··· Provided information ···
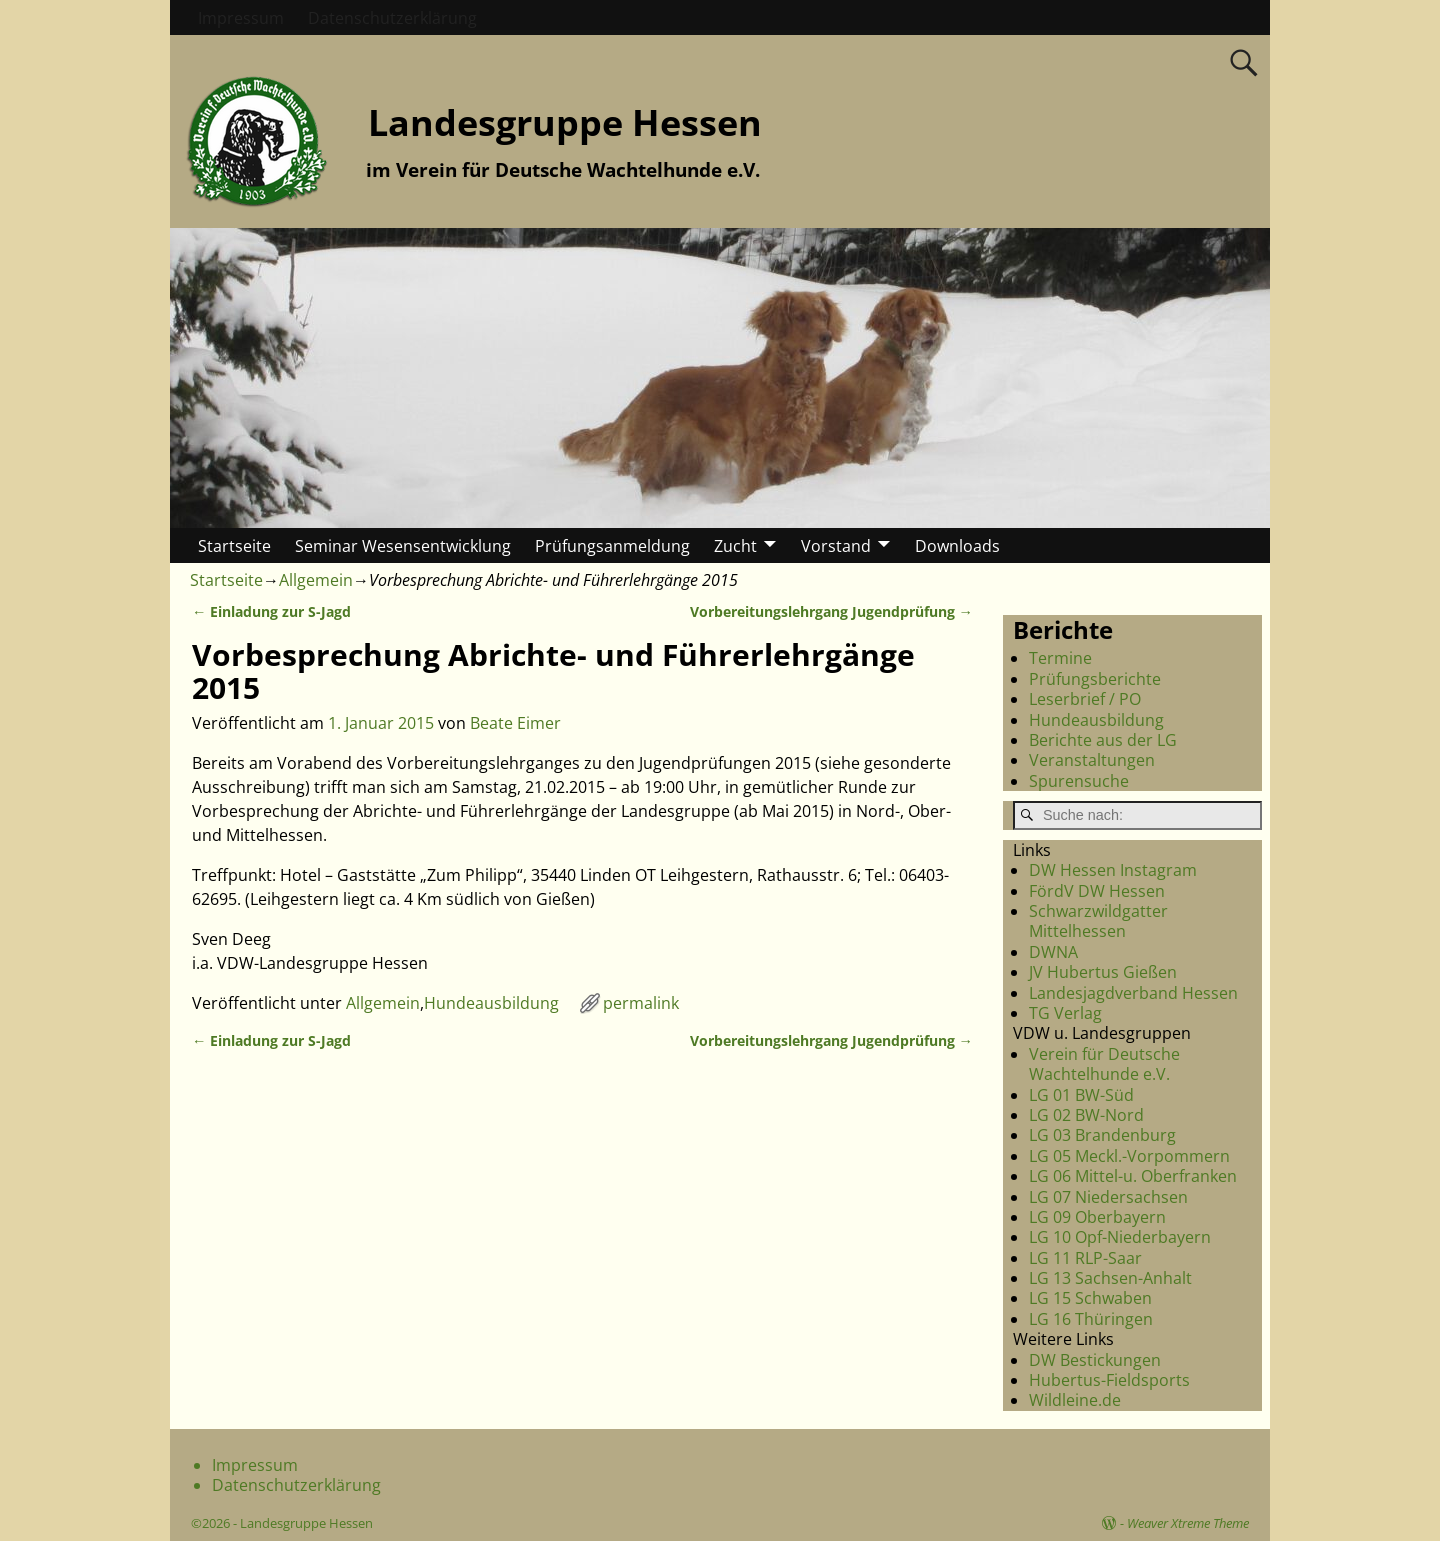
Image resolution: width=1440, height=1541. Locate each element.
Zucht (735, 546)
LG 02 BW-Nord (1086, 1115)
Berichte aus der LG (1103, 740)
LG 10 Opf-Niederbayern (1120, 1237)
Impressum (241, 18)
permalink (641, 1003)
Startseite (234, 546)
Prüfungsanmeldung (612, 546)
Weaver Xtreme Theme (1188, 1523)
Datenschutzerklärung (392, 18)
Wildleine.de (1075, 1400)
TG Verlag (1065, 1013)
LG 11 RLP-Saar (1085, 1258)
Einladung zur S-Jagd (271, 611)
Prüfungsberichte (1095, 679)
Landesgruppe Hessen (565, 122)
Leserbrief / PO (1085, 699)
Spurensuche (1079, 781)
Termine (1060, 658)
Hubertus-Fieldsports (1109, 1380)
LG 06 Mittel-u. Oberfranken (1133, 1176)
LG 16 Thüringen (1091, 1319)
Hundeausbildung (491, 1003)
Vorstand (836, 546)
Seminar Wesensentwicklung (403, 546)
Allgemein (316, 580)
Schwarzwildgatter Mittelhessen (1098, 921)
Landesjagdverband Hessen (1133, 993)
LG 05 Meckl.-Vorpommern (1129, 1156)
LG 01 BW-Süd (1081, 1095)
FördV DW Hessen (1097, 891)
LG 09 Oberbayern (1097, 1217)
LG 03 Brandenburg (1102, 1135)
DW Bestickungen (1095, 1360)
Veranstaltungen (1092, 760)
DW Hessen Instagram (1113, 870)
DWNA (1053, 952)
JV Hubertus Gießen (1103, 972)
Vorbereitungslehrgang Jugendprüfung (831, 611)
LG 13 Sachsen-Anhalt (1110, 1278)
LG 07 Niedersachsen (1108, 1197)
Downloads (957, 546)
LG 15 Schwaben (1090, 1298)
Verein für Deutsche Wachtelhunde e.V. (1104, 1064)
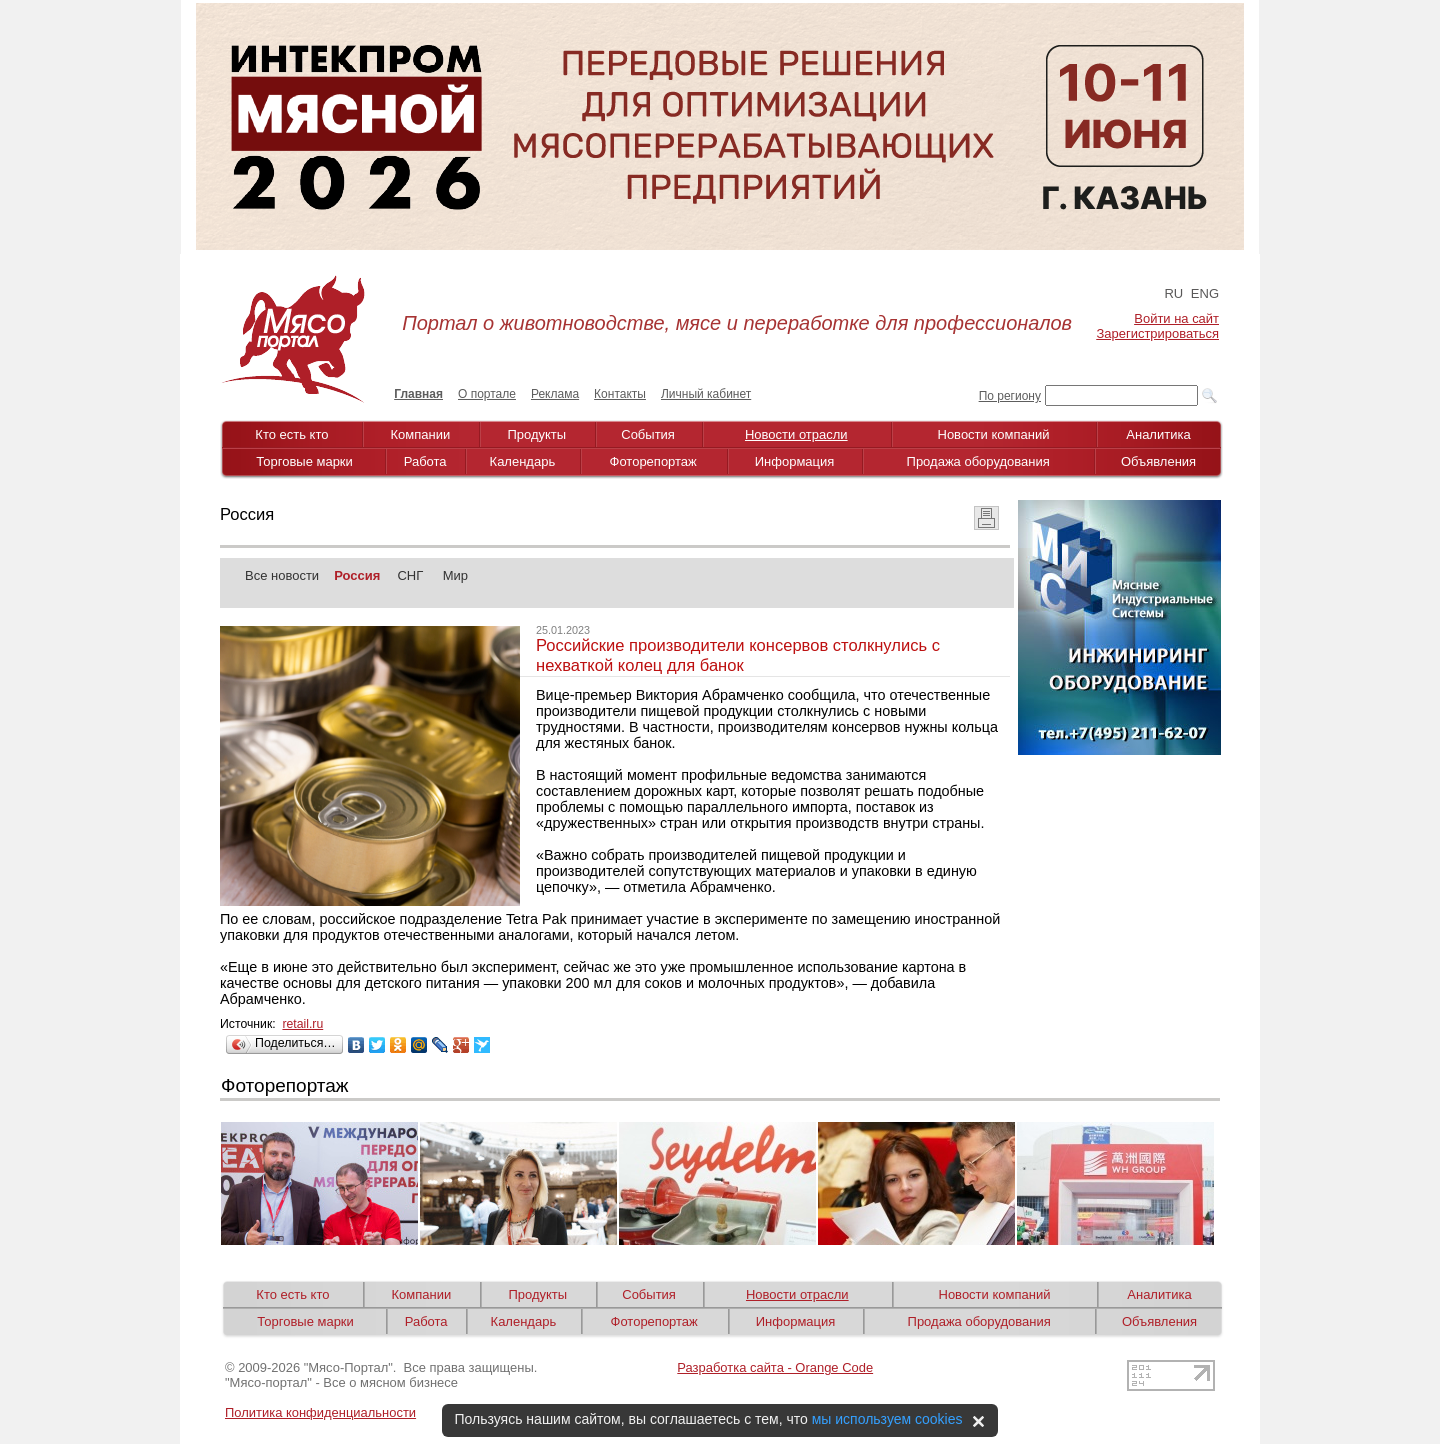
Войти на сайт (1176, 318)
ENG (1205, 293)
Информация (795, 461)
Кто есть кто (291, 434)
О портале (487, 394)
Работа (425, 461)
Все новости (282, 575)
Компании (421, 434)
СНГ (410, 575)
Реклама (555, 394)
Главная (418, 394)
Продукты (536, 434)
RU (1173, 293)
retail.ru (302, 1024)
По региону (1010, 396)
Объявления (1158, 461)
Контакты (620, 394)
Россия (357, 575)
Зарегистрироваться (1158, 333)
···
Find every line in the entries above that contains the string "Hubertus", treating case as significant, and copy each of those lines.

Hubertus-Fieldsports (1109, 1380)
JV Hubertus Gießen (1103, 972)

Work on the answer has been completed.